Auch heute werden wir häufig noch gefragt, welche Vertragspartei die Maklerprovision bei Abschluss eines Vertrages übernehmen/zahlen muss. Gibt es bei der Vermietung und beim Verkauf Unterschiede bei der Provision? Wir erklären es Ihnen in unserem Blogbeitrag über das Bestellerprinzip.
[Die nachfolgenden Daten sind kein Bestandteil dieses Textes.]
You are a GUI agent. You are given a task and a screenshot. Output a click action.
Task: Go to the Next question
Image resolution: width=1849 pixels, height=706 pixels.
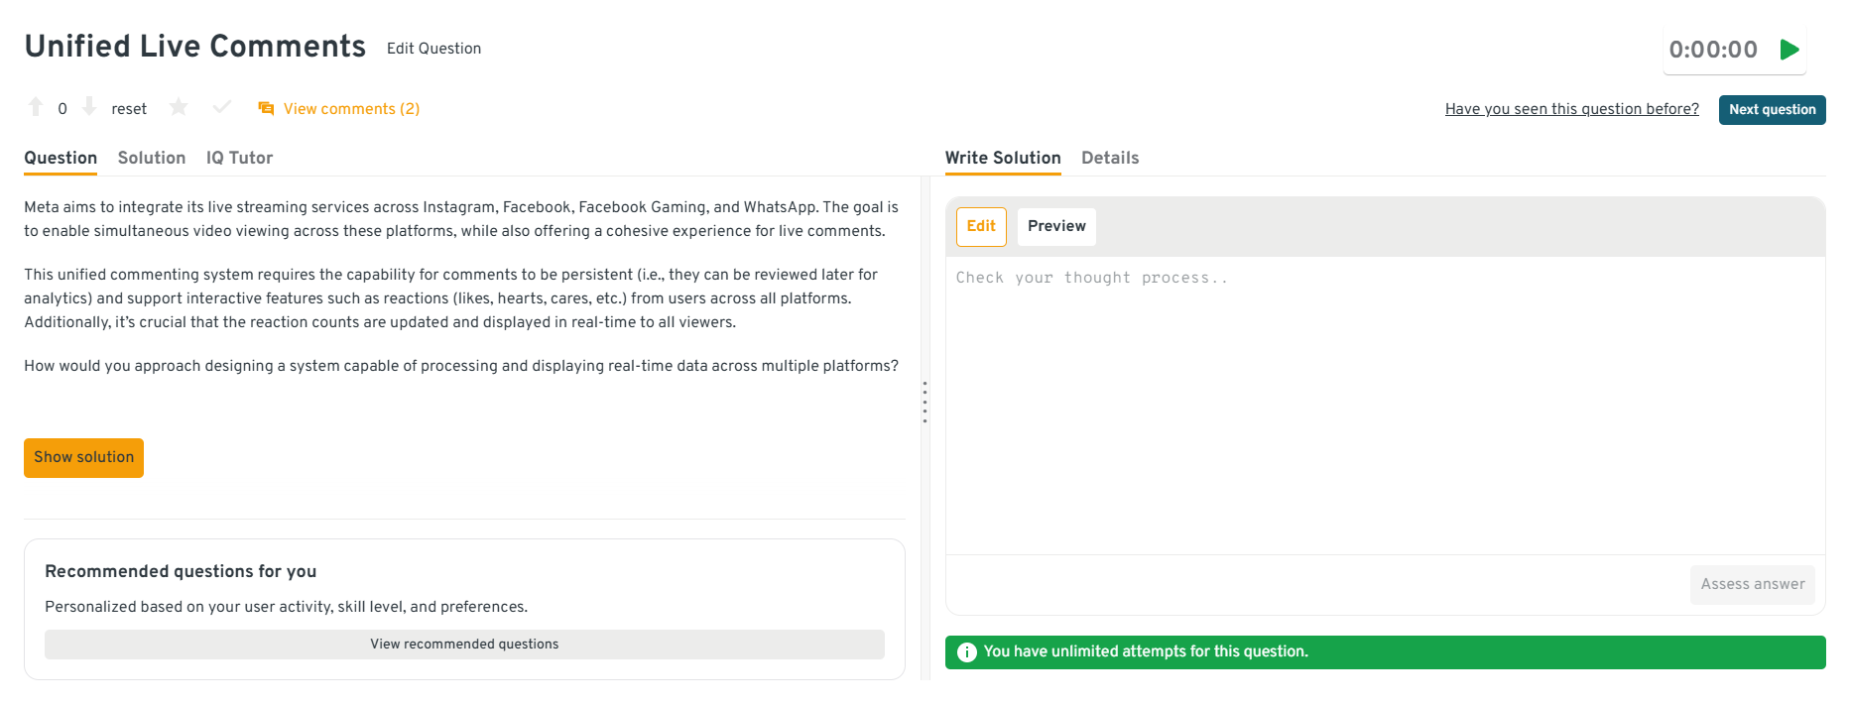1772,110
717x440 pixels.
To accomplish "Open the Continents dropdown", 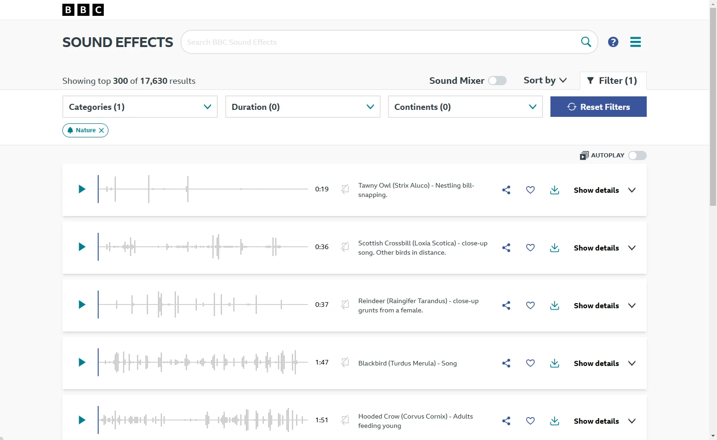I will click(x=465, y=107).
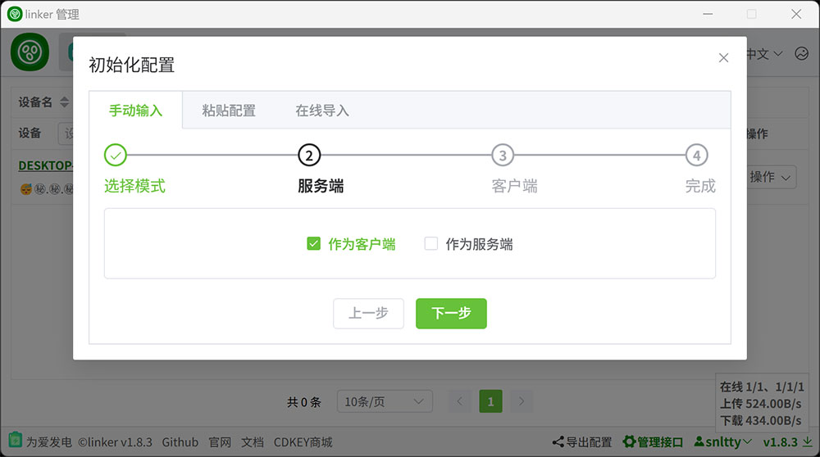Click the 导出配置 share icon
The width and height of the screenshot is (820, 457).
558,442
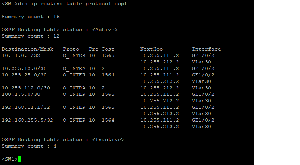Select the 10.255.25.0/30 destination entry
Viewport: 300px width, 165px height.
click(x=24, y=75)
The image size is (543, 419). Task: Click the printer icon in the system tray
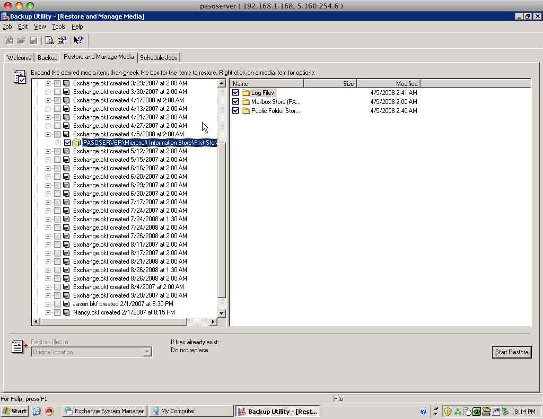[x=486, y=411]
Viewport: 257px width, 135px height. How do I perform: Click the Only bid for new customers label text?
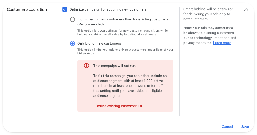[99, 43]
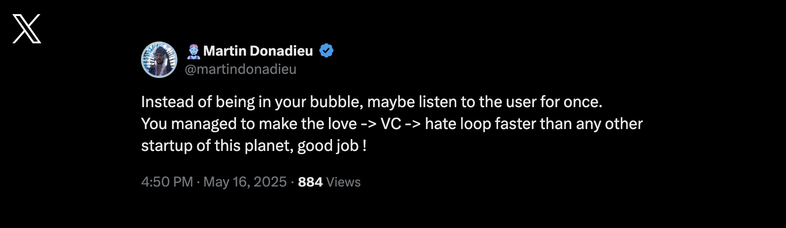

Wie der Name schon sagt, dreht es sich beim Bestellerprinzip um die Bestellung des Maklers, nach dem Motto „Wer bestellt, der zahlt!“ Unmissverständlich sagt dies, dass derjenige, der den Makler mit der Vermietung, oder der Suche nach einer passenden Mietwohnung beauftragt, die Provisionszahlung an den Immobilienmakler übernehmen muss. Voraussetzung ist natürlich die Vertragserfüllung mit Abschluss eines Miet- oder Kaufvertrages. Das Bestellerprinzip trat am 01. Juni 2015 in Kraft, nachdem es am 1. Oktober 2014 beschlossen wurde. Nach der Einführung gab es viel Kritik der Immobilienmakler die einen großen Umsatzschwund befürchteten, da die Vermietung zu dieser Zeit einen großen Anteil an den Einnahmen der Immobilienmakler hatte.

Allerdings gilt das Bestellerprinzip, wie beschrieben, vorerst nur bei der Wohnungs-/Hausvermietung, jedoch nicht bei der Gewerbevermietung und dem Immobilienverkauf. Hier gelten weiterhin die alten Regelungen. Doch wie lange noch?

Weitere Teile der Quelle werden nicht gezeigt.